BANFF – The Whyte Museum of the Canadian Rockies has three new exhibits arriving March 31 it hopes will get people thinking about their place in the natural world.
“We are hoping people will come in, enjoy the galleries and the exhibitions being installed,” said Anne Ewen, curator of art and heritage at the Whyte Museum. “Reflect on their perception of how they place themselves in this world and how they view the planet.”
The Explore by Chris Can exhibition features 23 optical-illusion portraits created by artist Chris Can that celebrates the accomplishments and discoveries of Canada’s greatest explorers. The exhibit is presented in partnership with the Royal Canadian Geographical Society.

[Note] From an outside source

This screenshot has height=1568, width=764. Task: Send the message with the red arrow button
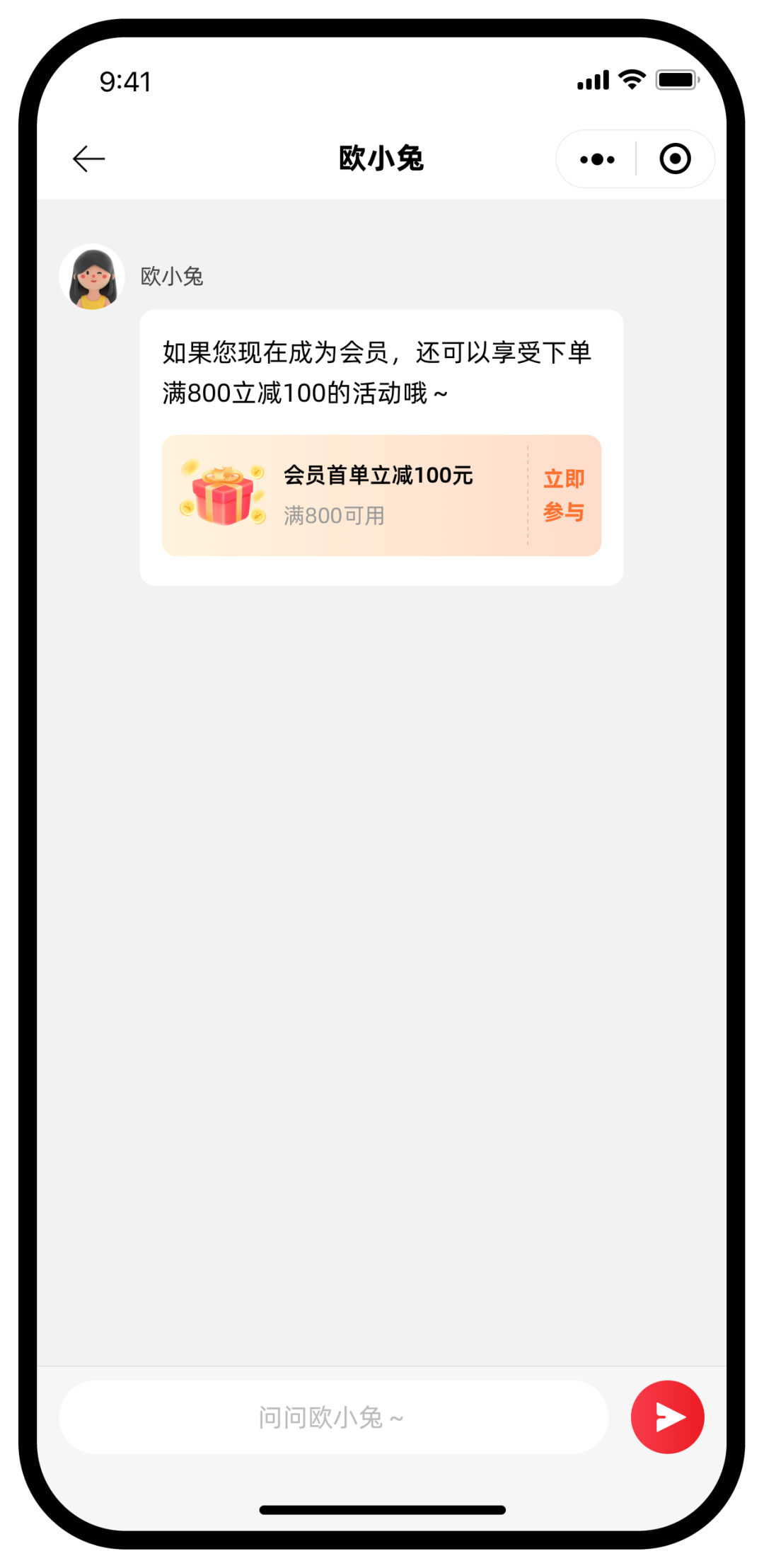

“It is a very happy public celebration of a new relationship between the Whyte Museum and the Royal Canadian Geographical Society,” Ewen said. “Chris is an extraordinary artist who explores his art with a great deal of curiosity.”
Also on display as part of another exhibit in the main area will be paintings by Canadian, American and European artists that show the landscape of the region.

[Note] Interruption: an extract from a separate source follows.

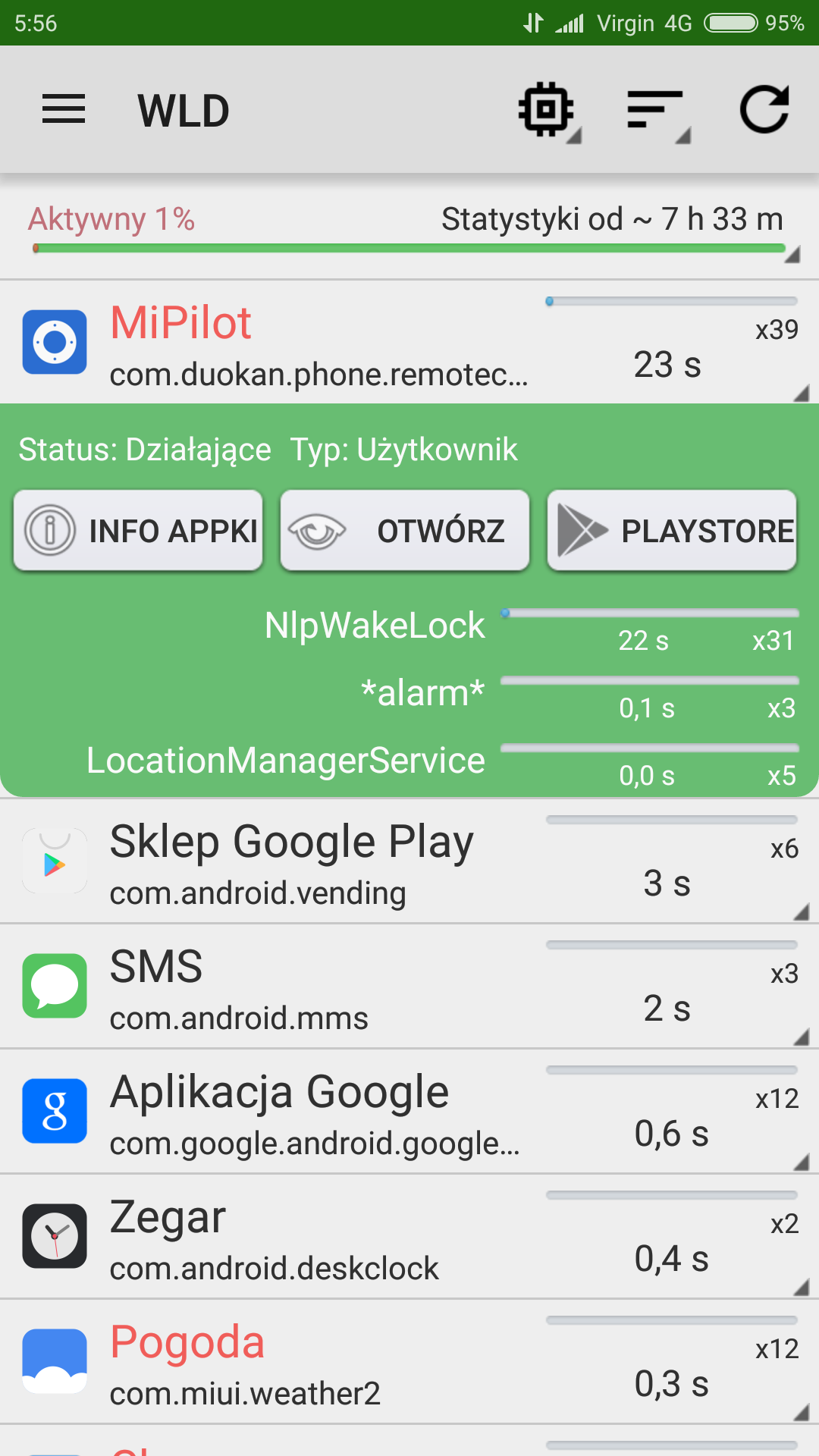
Task: Expand the Pogoda entry
Action: coord(410,1363)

“We have Indigenous stories, ski poles, hiking poles, and all this is part of the passion of Banff and this mountainous area over thousands of years,” Ewen said. “We hope visitors explore the changing landscape around us with fresh eyes. When you walk in the room, you’ll be amazed how wonderful these paintings are.”
There are also works by Inuit artists that are part of a paintings and sculpture exhibit. It features prints, tapestries and carvings.
“We have a whole collection of smalls, including a duck that is about one centimetre,” Ewen said. “You can imagine someone on the ice hunting, or at camp at night, whittling away on a piece of stone or wood to create a piece like this.”
Another work, called Son and Father, features a whale bone sculpture that has been carved.
“What this does for the Whyte is it allows us to showcase Canadian and other artists who are working in practices about nature,” Ewen said. “It also allows us to use our incredible collection, art, archival, library, artifacts, to allow us to connect visitors to nature.”
The All Roses Sleep exhibit will also run through the spring, featuring the artists Alana Bartol and Bryce Krynski. The exhibit includes a video shot using ultraviolet so visitors can see the prairie landscape from the bee’s point of view. There is also a scratch and sniff card that gives a window into the pleasant and pungent smells a bee encounters in the modern world.
“We are bringing in from (Adrian Stimson), his bee tower, which is 10 feet tall,” Ewen said. “It is filled with buzzing bees thanks to a soundtrack hidden inside. It is adorned with gold leaf bees and an owl perched on top with a gopher nearby wearing a gas mask.”